There are some issues with this that immediately spring to mind:
- access requests going unanswered, this is already a known anecdotal issue with data access statements in academic papers. Ask any group of researchers and at least one will likely have a story about emailing an author to ask for data that a paper has claimed is available on request and simply never getting a reply. To go back to the reference library analogy the NLS has a policy about the maximum length of time you will have to wait for a book in storage. An Open Data repository could have a similar policy although this would obviously require some staffing, potentially additional staff to what they currently have.
- Another selling point of Open Data is that it is (theoretically) anonymous.
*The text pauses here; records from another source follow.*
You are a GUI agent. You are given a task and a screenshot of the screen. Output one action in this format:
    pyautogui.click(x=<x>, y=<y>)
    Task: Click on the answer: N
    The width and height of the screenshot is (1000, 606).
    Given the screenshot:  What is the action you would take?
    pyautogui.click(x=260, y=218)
You shouldn’t have to register and supply any identifying details to download an open dataset. But would it not be possible to create some sort of buffer layer between the data holder and the requester to ensure that the former never finds out the identity of the latter? (I genuinely don’t know the answer to this not being a tech developer, maybe it’s not?)
One of the ways I tried to check my thinking here was to see if I could find any usage statistics from research data repositories. These would hopefully tell me if I’m off the mark in assuming most datasets are rarely downloaded. Ironically I didn’t have much luck. The most I could find was through the JISC IRUS-UK service (which I could only access as I work in a UK HEI) which just shows monthly totals for what I’m assuming are downloads but it’s really not clear! But even if I’m assuming correctly it doesn’t tell me if these downloads are evenly spread across a repository’s holdings (I doubt it) or if they’re heavily skewed by one or more big hitters (I strongly suspect so). I’d hope that the repositories themselves do collect these statistics but if they do they’re not being made open (if anyone knows of any that are open please let me know, I only had a quick search as I wanted to get this online).
I realised as I was writing this that I wrote one of my LIS pgdip essays on some related issues (energy use in digital libraries and archives) so it’s clearly something that’s been on my mind for a couple of years at least. I also realise that posting a blog post that will be read by at most a handful of people and then live on consuming space and energy on the wordpress servers is potentially hypocritical of me given the issue I’m raising but maybe that’s the answer to my question, that the small amount of energy used to keep a small dataset (or blog post) online and accessible on demand is worth paying if even one person finds it useful? I really don’t know!